(SOURCE PASSAGE)
Nowadays, if a private equity fund doesn’t reach its target capitalization, the news isn’t necessarily taken with a grain of salt, nor is it the worst thing in the world, either. Such was certainly the case with Canaan Partners‘ latest investment vehicle, which held a final close last month with $700 million in commitments.
That’s actually $50 million shy of the target Canaan set when it launched the fund at the end of last year, but the firm isn’t overly concerned by the outcome, said Deepak Kamra, a general partner there.
“We had closed on all of [the $700 million], except for two or three stragglers, at the end of the first quarter,” he added. “Instead of pushing it and addressing new LPs, we decided that $700 million will meet our objectives very well.”
While there’s no guarantee that current market trends will continue, with fewer companies raising less money these days, Kamra said there’s enough capital in the fund’s coffers now to serve the firm’s investing needs for the next two to three years, with some reserves left over for follow-on financings.
Last Come, Last Served
Although most of Canaan’s existing LPs came back with larger commitments, including General Motors Pension Fund and HarbourVest Partners LLC, and several new investors signed on, it wasn’t all wine and roses in the fund-raising trenches.
“Some of the larger LPs domestically who normally would have been great candidates for us were worried about allocations they had made to existing VC funds,” Kamra explained. “Some of those LPs had funds they were already in, and those incumbent funds came back earlier than expected to raise bigger funds. So in general, there was less money, existing funds were asking for more, and that didn’t leave room [in the LPs’ portfolios] for new funds.”
Still, Canaan managed to bring more than five new LPs on board, which was in line with the firm’s original goals, Kamra said.
Like its predecessors, Canaan Equity III will likely be 20% invested in life sciences, and the remaining 80% will be dedicated to information technology plays.
“Life sciences has been resurgent lately,” Kamra said. “We’ve always invested [in the sector], and we’re happy we stuck with it now that everyone is jumping back in.”

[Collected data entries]
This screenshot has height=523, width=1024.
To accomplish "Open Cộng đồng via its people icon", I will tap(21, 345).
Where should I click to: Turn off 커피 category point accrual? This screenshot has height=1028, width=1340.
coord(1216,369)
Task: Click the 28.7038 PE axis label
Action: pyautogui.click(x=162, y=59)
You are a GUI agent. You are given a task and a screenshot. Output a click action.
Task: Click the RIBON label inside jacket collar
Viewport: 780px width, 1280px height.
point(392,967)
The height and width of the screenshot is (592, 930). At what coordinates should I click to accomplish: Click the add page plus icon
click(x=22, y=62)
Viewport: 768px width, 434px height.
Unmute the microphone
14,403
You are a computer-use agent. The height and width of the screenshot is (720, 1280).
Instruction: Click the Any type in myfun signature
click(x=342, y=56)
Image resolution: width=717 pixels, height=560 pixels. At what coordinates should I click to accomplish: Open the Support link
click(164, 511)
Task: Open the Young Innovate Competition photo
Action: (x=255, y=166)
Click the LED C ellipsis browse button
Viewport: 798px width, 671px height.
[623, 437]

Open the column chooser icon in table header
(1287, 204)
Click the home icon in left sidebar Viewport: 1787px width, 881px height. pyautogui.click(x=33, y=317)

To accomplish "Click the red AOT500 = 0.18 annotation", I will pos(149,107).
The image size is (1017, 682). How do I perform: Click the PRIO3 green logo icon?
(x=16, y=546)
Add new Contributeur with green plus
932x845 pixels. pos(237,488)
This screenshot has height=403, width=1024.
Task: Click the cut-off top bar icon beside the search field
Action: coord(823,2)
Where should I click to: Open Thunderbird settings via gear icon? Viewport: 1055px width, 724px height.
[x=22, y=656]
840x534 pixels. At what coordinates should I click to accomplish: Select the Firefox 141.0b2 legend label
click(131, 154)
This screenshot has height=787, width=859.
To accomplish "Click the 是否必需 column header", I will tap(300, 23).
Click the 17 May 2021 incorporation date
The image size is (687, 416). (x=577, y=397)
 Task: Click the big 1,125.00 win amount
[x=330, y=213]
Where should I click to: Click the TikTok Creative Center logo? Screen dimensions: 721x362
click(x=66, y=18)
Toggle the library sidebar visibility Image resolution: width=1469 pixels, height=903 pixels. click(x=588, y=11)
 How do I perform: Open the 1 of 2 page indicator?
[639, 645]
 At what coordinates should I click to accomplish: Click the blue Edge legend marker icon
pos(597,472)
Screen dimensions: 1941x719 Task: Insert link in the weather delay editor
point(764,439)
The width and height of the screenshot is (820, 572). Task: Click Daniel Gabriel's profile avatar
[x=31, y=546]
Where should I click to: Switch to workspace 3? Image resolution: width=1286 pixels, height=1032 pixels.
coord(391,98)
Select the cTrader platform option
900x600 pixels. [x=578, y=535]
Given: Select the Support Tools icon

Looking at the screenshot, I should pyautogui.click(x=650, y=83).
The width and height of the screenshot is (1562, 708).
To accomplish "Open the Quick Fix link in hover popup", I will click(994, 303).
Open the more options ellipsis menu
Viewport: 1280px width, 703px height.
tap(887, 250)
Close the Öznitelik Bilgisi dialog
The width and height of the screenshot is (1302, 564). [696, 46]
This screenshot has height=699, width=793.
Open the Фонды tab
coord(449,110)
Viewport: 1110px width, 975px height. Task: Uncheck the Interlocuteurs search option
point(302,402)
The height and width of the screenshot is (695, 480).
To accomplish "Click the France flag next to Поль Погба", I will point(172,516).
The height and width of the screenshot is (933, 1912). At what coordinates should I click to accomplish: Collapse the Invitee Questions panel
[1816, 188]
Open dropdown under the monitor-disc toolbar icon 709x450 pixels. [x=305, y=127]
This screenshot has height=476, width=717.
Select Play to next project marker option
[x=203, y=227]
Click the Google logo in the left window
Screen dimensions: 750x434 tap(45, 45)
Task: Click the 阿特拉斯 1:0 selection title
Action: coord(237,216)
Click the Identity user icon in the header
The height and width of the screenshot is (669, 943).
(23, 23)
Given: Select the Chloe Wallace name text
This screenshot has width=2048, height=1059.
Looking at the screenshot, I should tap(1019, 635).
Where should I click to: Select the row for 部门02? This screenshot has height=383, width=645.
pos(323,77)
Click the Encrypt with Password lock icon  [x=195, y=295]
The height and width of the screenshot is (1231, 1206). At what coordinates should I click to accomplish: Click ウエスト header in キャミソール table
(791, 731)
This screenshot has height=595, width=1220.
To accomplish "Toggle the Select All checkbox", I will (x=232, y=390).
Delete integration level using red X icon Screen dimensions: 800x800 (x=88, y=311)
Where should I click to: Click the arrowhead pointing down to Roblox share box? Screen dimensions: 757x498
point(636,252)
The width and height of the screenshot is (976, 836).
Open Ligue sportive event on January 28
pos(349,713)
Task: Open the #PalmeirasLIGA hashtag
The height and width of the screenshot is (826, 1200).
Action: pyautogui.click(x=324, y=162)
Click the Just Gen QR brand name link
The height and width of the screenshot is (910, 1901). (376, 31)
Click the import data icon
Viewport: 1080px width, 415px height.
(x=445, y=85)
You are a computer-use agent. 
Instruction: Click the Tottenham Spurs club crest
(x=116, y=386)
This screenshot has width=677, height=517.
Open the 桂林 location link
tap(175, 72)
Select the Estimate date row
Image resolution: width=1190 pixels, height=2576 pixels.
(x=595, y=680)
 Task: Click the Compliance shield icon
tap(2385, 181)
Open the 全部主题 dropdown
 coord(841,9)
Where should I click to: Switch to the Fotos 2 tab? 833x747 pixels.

(USING THE INFORMATION)
1. Which organizations are named in the Canaan fund article?
2. Please copy word for word the stretch of the Canaan fund article from "Nowadays, if a" through "general partner there.".
3. Condense the paragraph of the Canaan fund article that begins "Some of the larger LPs domestically" into a short bulleted list, keeping its main facts.

(TASK-BY-TASK ANSWERS)
1. Canaan Partners, General Motors Pension Fund, HarbourVest Partners LLC

2.
Nowadays, if a private equity fund doesn’t reach its target capitalization, the news isn’t necessarily taken with a grain of salt, nor is it the worst thing in the world, either. Such was certainly the case with Canaan Partners‘ latest investment vehicle, which held a final close last month with $700 million in commitments.
That’s actually $50 million shy of the target Canaan set when it launched the fund at the end of last year, but the firm isn’t overly concerned by the outcome, said Deepak Kamra, a general partner there.

3.
- Some larger domestic LPs, normally strong candidates for Canaan, were worried about allocations they had already made to existing VC funds.
- Those incumbent funds came back earlier than expected to raise bigger funds.
- There was less money overall, and existing funds were asking for more.
- That left no room in the LPs' portfolios for new funds.